• WHAT IS REQUIRED:
Could you copy the records below exactly, leaving out any pictures?

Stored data
----------
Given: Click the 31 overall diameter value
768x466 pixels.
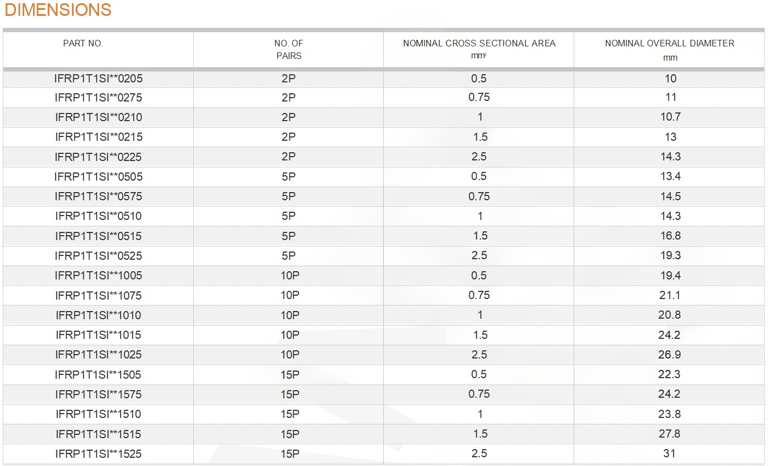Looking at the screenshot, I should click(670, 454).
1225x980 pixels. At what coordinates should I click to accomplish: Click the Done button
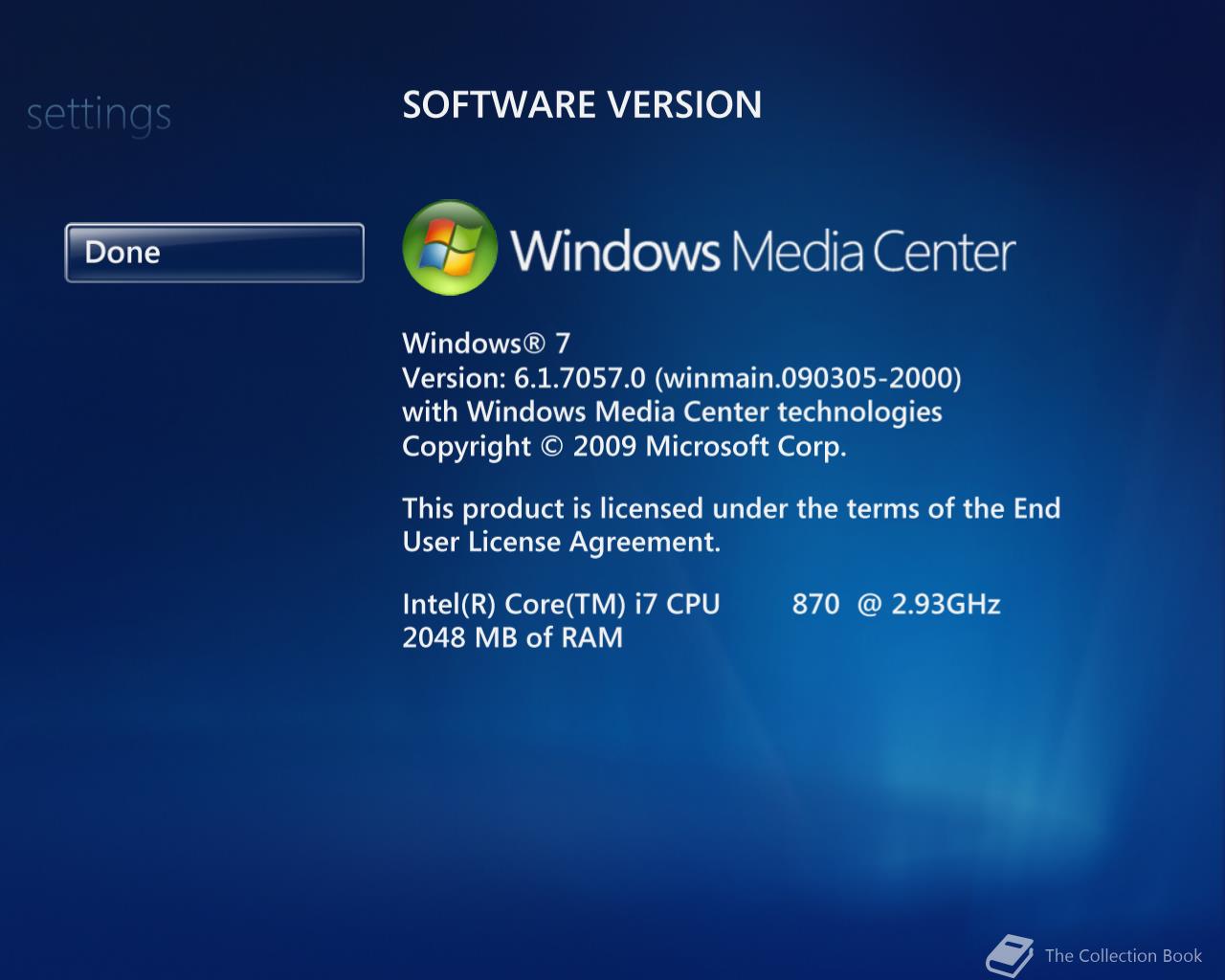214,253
----------
• EXERCISE ANSWER:
Given: Click the 31 overall diameter value
768x466 pixels.
Looking at the screenshot, I should click(670, 454).
1225x980 pixels. At what coordinates should I click to accomplish: Click the Done button
214,253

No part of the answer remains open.